The Financial Conduct Authority (FCA), the conduct regulator for financial services firms and financial markets in the UK announced today that it would push back the introduction of its anticipated sustainability disclosure requirements for asset managers and ESG labelling rules for investment products.

According to the FCA, the delay will enable it to consider the significant response to its consultation on the new rules, which received around 240 written responses. The regulator had planned to release its Policy Statement on the new requirements in the first half of this year, and now plans to publish in Q3, adding that “the proposed effective dates will be adjusted accordingly.”

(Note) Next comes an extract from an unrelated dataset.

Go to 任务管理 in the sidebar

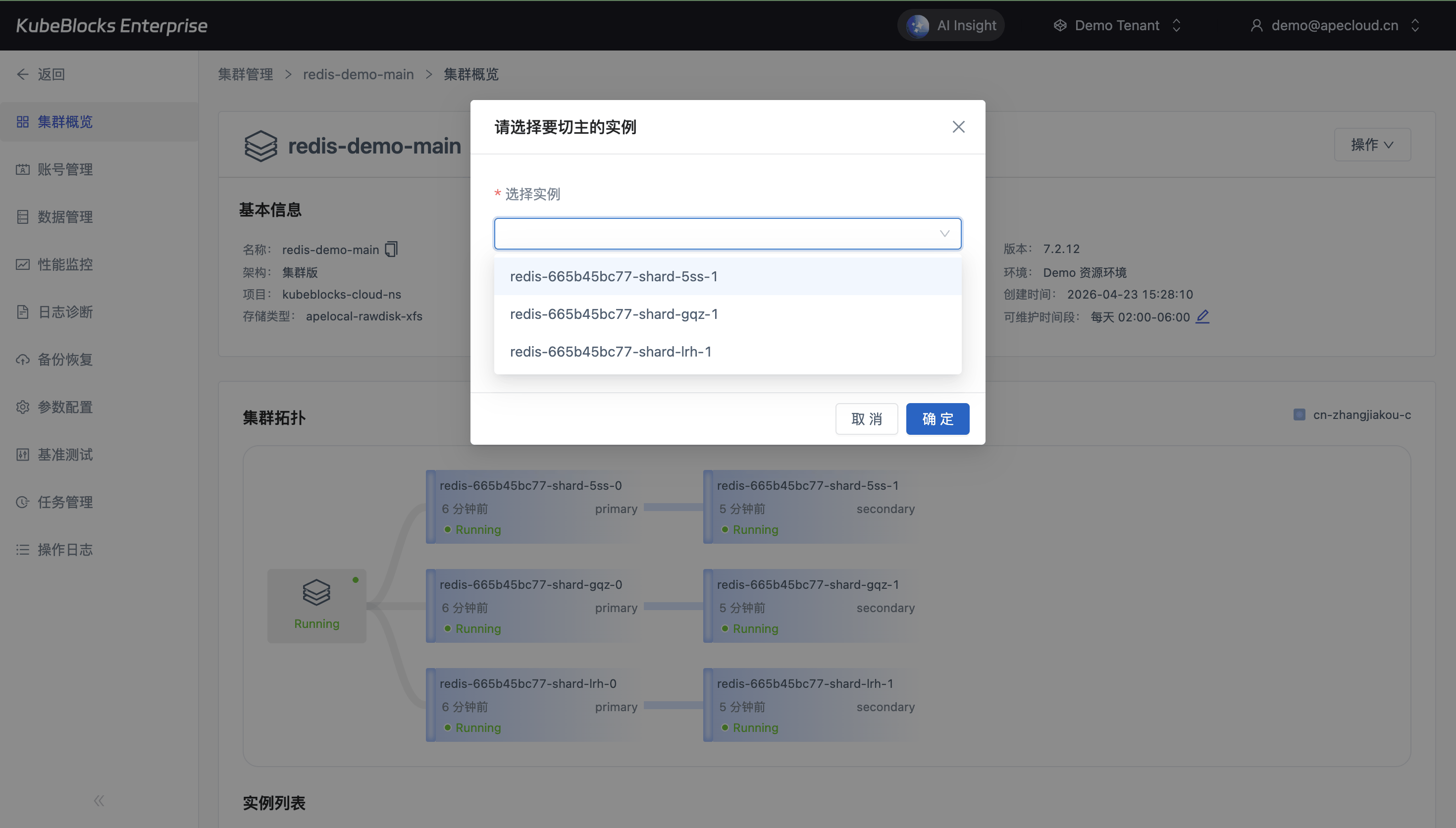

In its statement, the FCA said:

“There is broad support for the proposed regime and outcomes we are seeking to achieve, and we have received rich, constructive feedback on some of the detail.”

In addition to the updated timeline, the FCA said that following the feedback, it would consider its approach in the new policy, including refining some of the criteria for the labels, and clarify how products and strategies can qualify for a label, adding:

“We are carefully considering the feedback to ensure that first and foremost the regime protects consumers but also recognises and takes account of any practical challenges that firms may have.”

The FCA confirmed that its upcoming policy would “not require independent verification of product categorisation to qualify for a label.” Additionally, the regulator indicated that the rules would allow for measures to accommodate products “that may not qualify for a label, but nevertheless have some sustainability-related characteristics.”

The FCA added:

“A strengthened regulatory framework for these products will increase opportunities and competition in the market and help foster growth and the demand and supply of products that better suit consumers’ needs and preferences.”